Mann: "..eher nicht, danke"
Frau: "..mit Pesto! Scheiß Autokorrektur."
Reinhard Karger: "Sprachtechnologie arbeitet mit Sprachmodellen. Man kann Sprachmodelle extrahieren aus Zeitungstexten, aus Nachrichten, die automatisch analysiert werden. Das sind Millionen von Wörtern, die da gesammelt werden."
Autokorrektur- und Wortergänzungssysteme basieren auf einer automatischen, statistischen Auswertung riesiger Textmengen. Ebenso die neueren Systeme, die auch Vorschläge für die Abfolge von Wörtern machen und inzwischen versuchen, Kontext zu berücksichtigen. Algorithmen durchforsten Literatur, Online-Magazine, Radio- und Fernsehsendungen, Unmengen geschriebener und gesprochener Sprache. Die Ergebnisse spiegeln letztlich wider, welche Wörter in einem Sprachraum allgemein benutzt werden. Und: in welchen Zusammenhängen und nach welchen Mustern sie benutzt werden.

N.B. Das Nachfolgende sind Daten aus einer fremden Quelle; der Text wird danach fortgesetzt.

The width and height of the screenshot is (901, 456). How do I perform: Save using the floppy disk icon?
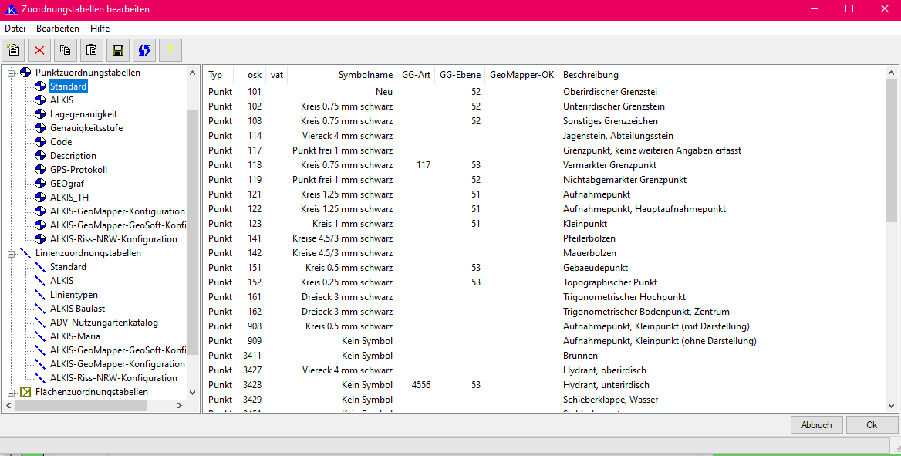click(118, 50)
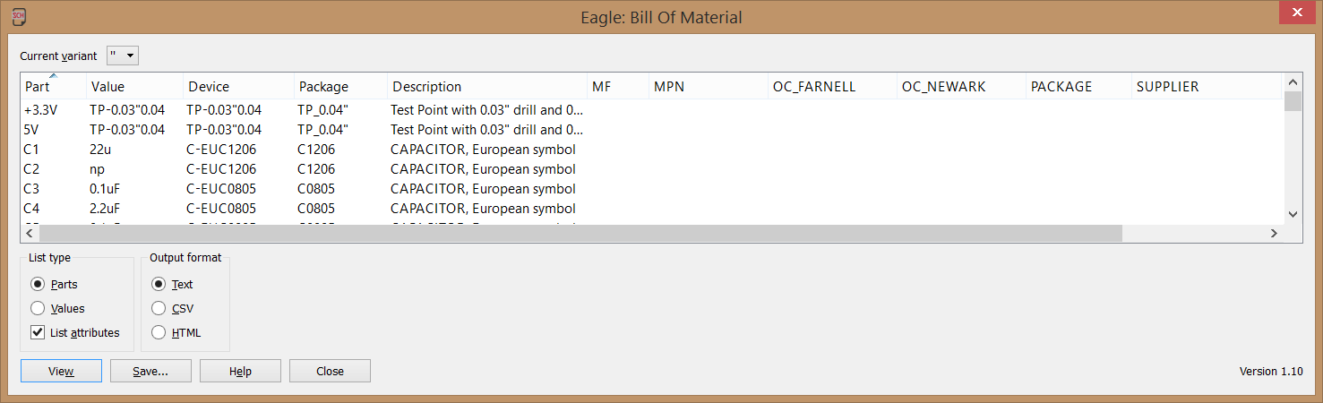This screenshot has height=403, width=1323.
Task: Open the Current variant dropdown
Action: pyautogui.click(x=123, y=56)
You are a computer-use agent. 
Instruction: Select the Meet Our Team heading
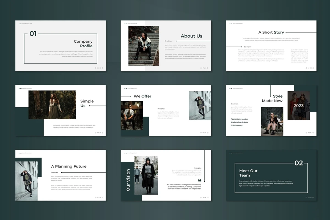pyautogui.click(x=248, y=173)
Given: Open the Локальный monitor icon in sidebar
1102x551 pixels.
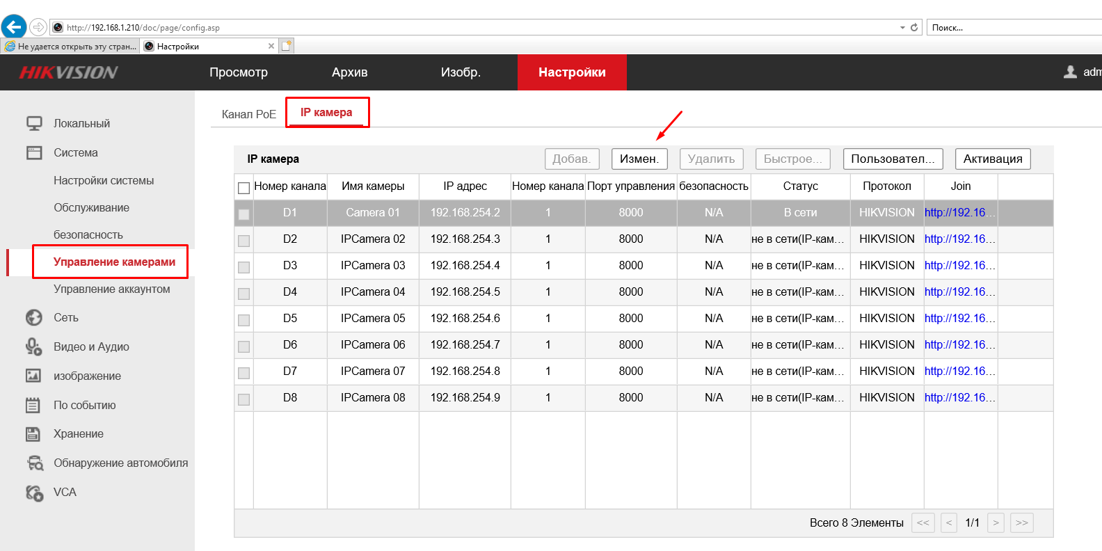Looking at the screenshot, I should (34, 123).
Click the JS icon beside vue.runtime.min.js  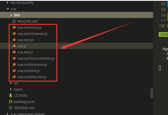coord(14,77)
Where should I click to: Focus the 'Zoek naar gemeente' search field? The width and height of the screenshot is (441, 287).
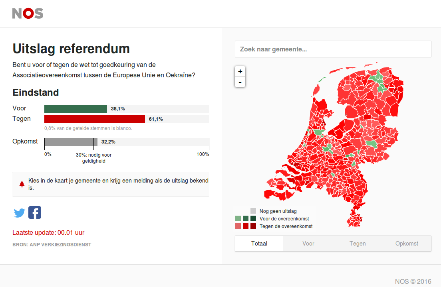333,49
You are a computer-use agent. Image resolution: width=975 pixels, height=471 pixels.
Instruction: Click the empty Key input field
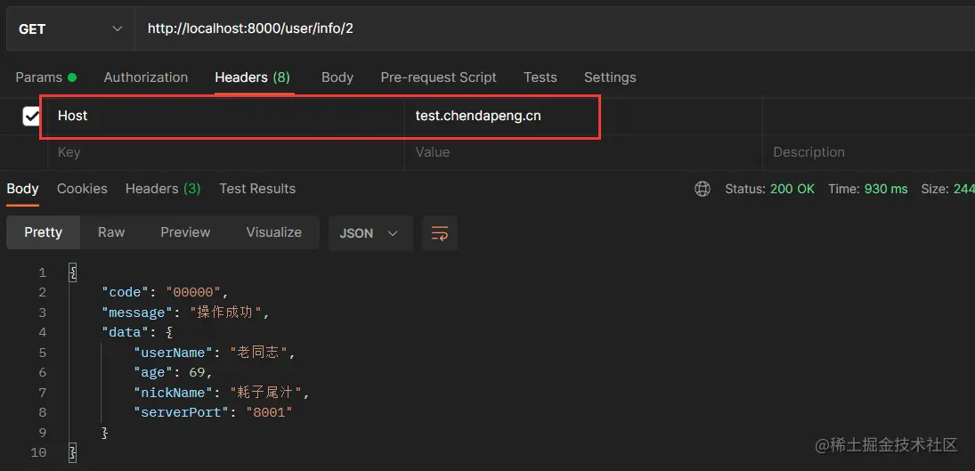pos(223,152)
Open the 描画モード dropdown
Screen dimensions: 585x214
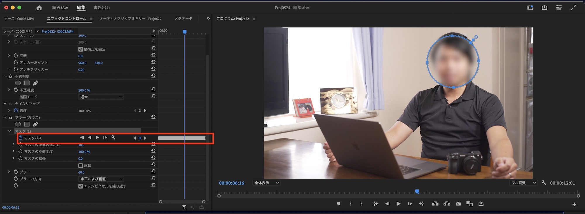(101, 97)
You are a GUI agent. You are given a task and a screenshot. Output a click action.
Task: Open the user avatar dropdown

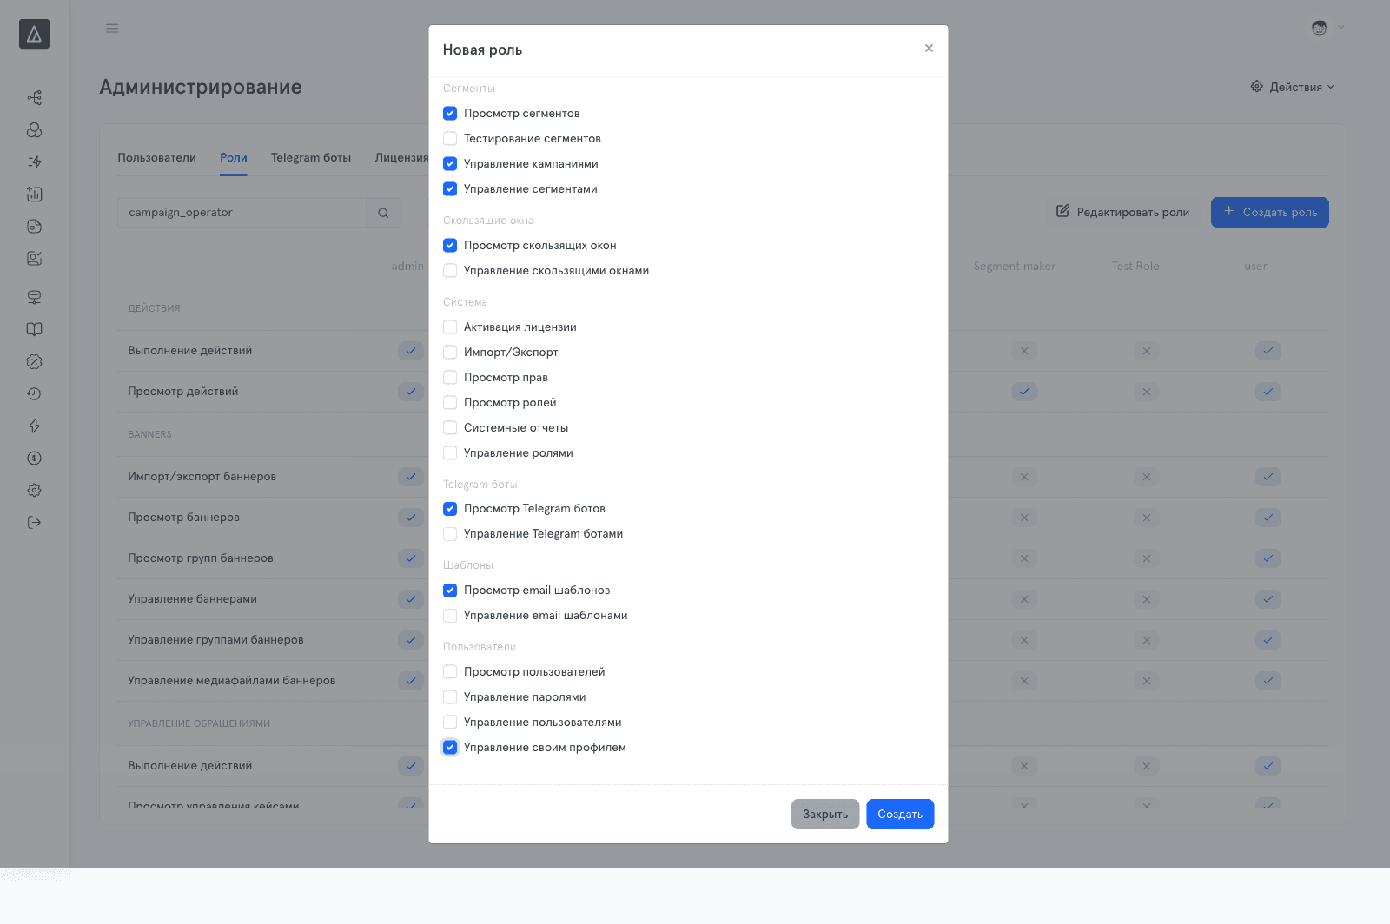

Erst einmal ganz unabhängig davon, ob diese Wörter oder Wortfolgen als beleidigend oder diskriminierend empfunden werden oder einen Text anstößig erscheinen lassen können.
Mann: "Schaffst Du es bis 17 Uhr?"
Frau: "Leider nein. Aber ich komme dann nackt."

Kreative Beschimpfungen auf dem Index
Allerdings: Es gibt Listen mit Sperrwörtern, sogenannte Profanity-Lists, nach denen die analysierten Textmengen gefiltert werden. Diese sollen aktiv verhindern, dass bestimmte Wörter in den Korrektur-, Wortergänzungs- oder Wortfolge-Features auftauchen.
Reinhard Karger: "Wenn sie jetzt so etwas schreiben wie „Heil" und machen einen Blank, dann wird ihnen sowas angeboten wie: „angekommen". Heil angekommen. So würde man das heute schreiben. Im Dritten Reich würde man was anderes erwartet haben. Natürlich ist es so, dass pornographische, sexistische, dass die Beleidigung von Religion und so weiter, faschistische Redewendungen, dass man die da wieder rausfiltert. Das ist wiederum etwas, was letztendlich Menschen tun."
Programmierer bei Microsoft etwa haben so kreative Beschimpfungen wie "Zyklopenfotze" oder "Kotzfresse" auf den Index gesetzt – und ca. 800 andere Wörter, die bei Vorschlägen weit hinten rangieren sollen, „Analverkehr" zum Beispiel. Googles deutschsprachige Profanity-List für das Android-Betriebssystem umfasst rund 70 Begriffe – darunter "Vulva", "Puff" und "Fellatio" oder "Scheiße", "böse" und "schmutzig".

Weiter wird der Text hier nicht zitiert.